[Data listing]
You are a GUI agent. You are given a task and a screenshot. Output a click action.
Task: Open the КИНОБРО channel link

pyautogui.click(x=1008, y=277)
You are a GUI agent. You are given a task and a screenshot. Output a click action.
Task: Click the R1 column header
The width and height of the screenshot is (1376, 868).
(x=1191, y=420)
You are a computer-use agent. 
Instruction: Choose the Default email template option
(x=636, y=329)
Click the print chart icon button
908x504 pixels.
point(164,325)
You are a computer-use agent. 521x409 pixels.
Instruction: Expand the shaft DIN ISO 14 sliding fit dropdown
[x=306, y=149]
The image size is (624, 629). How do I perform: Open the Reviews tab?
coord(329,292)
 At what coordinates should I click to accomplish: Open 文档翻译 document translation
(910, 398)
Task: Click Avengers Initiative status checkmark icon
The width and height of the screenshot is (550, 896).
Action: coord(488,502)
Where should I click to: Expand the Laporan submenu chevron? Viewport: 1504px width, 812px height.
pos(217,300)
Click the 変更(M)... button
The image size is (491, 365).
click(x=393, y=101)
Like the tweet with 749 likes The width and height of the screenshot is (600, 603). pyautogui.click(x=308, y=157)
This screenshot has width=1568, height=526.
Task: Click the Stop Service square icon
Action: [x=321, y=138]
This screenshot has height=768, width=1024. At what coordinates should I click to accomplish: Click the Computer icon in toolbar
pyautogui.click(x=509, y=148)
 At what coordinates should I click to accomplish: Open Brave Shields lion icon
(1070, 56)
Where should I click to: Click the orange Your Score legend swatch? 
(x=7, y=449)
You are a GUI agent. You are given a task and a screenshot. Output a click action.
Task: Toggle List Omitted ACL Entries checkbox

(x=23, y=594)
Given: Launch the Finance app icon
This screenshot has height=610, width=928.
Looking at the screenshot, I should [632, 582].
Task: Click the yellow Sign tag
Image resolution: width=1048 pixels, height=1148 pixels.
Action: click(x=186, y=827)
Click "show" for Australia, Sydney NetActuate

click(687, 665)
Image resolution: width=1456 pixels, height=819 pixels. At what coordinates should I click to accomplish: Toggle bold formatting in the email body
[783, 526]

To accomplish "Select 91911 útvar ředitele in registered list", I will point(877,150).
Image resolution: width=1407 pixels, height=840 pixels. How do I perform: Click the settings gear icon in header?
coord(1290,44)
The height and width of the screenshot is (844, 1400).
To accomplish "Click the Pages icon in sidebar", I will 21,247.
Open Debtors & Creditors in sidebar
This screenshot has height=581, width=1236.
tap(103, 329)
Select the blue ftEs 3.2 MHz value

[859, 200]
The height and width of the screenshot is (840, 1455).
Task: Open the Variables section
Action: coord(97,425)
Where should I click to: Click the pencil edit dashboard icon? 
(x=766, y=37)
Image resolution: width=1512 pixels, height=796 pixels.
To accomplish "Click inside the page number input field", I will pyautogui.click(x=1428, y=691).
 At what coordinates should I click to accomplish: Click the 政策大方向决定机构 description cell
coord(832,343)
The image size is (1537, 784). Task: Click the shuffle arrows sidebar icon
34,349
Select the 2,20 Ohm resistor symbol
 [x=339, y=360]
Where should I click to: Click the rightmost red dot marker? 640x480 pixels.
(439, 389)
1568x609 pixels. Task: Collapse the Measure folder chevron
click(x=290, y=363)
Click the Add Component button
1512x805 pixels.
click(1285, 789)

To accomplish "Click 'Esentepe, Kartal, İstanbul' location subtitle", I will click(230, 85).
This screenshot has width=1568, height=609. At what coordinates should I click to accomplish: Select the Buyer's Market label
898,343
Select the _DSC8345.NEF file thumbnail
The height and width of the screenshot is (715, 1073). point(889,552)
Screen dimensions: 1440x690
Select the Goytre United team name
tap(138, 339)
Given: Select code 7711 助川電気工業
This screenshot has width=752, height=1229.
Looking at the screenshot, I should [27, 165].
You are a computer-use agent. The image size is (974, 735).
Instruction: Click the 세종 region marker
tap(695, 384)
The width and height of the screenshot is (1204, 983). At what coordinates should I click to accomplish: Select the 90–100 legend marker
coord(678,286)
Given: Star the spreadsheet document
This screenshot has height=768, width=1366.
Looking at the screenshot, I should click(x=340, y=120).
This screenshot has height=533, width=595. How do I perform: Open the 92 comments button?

What is being asked:
Rename "GUI agent" to "interface agent" everywhere in the material above, and reproduce the rest of the material unchanged.

Final result:
You are a interface agent. You are given a task and a screenshot. Output a click action.
Task: Open the КИНОБРО channel link

pyautogui.click(x=1008, y=277)
You are a interface agent. You are given a task and a screenshot. Output a click action.
Task: Click the R1 column header
The width and height of the screenshot is (1376, 868).
(x=1191, y=420)
You are a computer-use agent. 
Instruction: Choose the Default email template option
(x=636, y=329)
Click the print chart icon button
908x504 pixels.
point(164,325)
You are a computer-use agent. 521x409 pixels.
Instruction: Expand the shaft DIN ISO 14 sliding fit dropdown
[x=306, y=149]
The image size is (624, 629). How do I perform: Open the Reviews tab?
coord(329,292)
 At what coordinates should I click to accomplish: Open 文档翻译 document translation
(910, 398)
Task: Click Avengers Initiative status checkmark icon
The width and height of the screenshot is (550, 896).
Action: coord(488,502)
Where should I click to: Expand the Laporan submenu chevron? Viewport: 1504px width, 812px height.
pos(217,300)
Click the 変更(M)... button
The image size is (491, 365).
click(x=393, y=101)
Like the tweet with 749 likes The width and height of the screenshot is (600, 603). pyautogui.click(x=308, y=157)
This screenshot has width=1568, height=526.
Task: Click the Stop Service square icon
Action: [x=321, y=138]
This screenshot has height=768, width=1024. At what coordinates should I click to accomplish: Click the Computer icon in toolbar
pyautogui.click(x=509, y=148)
 At what coordinates should I click to accomplish: Open Brave Shields lion icon
(1070, 56)
Where should I click to: Click the orange Your Score legend swatch? 
(x=7, y=449)
You are a interface agent. You are given a task and a screenshot. Output a click action.
Task: Toggle List Omitted ACL Entries checkbox

(x=23, y=594)
Given: Launch the Finance app icon
This screenshot has height=610, width=928.
Looking at the screenshot, I should [632, 582].
Task: Click the yellow Sign tag
Image resolution: width=1048 pixels, height=1148 pixels.
Action: click(x=186, y=827)
Click "show" for Australia, Sydney NetActuate

click(687, 665)
Image resolution: width=1456 pixels, height=819 pixels. At what coordinates should I click to accomplish: Toggle bold formatting in the email body
[783, 526]

To accomplish "Select 91911 útvar ředitele in registered list", I will point(877,150).
Image resolution: width=1407 pixels, height=840 pixels. How do I perform: Click the settings gear icon in header?
coord(1290,44)
The height and width of the screenshot is (844, 1400).
To accomplish "Click the Pages icon in sidebar", I will 21,247.
Open Debtors & Creditors in sidebar
This screenshot has height=581, width=1236.
tap(103, 329)
Select the blue ftEs 3.2 MHz value

[859, 200]
The height and width of the screenshot is (840, 1455).
Task: Open the Variables section
Action: coord(97,425)
Where should I click to: Click the pencil edit dashboard icon? 
(x=766, y=37)
Image resolution: width=1512 pixels, height=796 pixels.
To accomplish "Click inside the page number input field", I will pyautogui.click(x=1428, y=691).
 At what coordinates should I click to accomplish: Click the 政策大方向决定机构 description cell
coord(832,343)
The image size is (1537, 784). Task: Click the shuffle arrows sidebar icon
34,349
Select the 2,20 Ohm resistor symbol
 [x=339, y=360]
Where should I click to: Click the rightmost red dot marker? 640x480 pixels.
(439, 389)
1568x609 pixels. Task: Collapse the Measure folder chevron
click(x=290, y=363)
Click the Add Component button
1512x805 pixels.
click(1285, 789)

To accomplish "Click 'Esentepe, Kartal, İstanbul' location subtitle", I will click(230, 85).
This screenshot has width=1568, height=609. At what coordinates should I click to accomplish: Select the Buyer's Market label
898,343
Select the _DSC8345.NEF file thumbnail
The height and width of the screenshot is (715, 1073). point(889,552)
Screen dimensions: 1440x690
Select the Goytre United team name
tap(138, 339)
Given: Select code 7711 助川電気工業
This screenshot has width=752, height=1229.
Looking at the screenshot, I should [27, 165].
You are a computer-use agent. The image size is (974, 735).
Instruction: Click the 세종 region marker
tap(695, 384)
The width and height of the screenshot is (1204, 983). At what coordinates should I click to accomplish: Select the 90–100 legend marker
coord(678,286)
Given: Star the spreadsheet document
This screenshot has height=768, width=1366.
Looking at the screenshot, I should click(x=340, y=120).
This screenshot has height=533, width=595. How do I perform: Open the 92 comments button?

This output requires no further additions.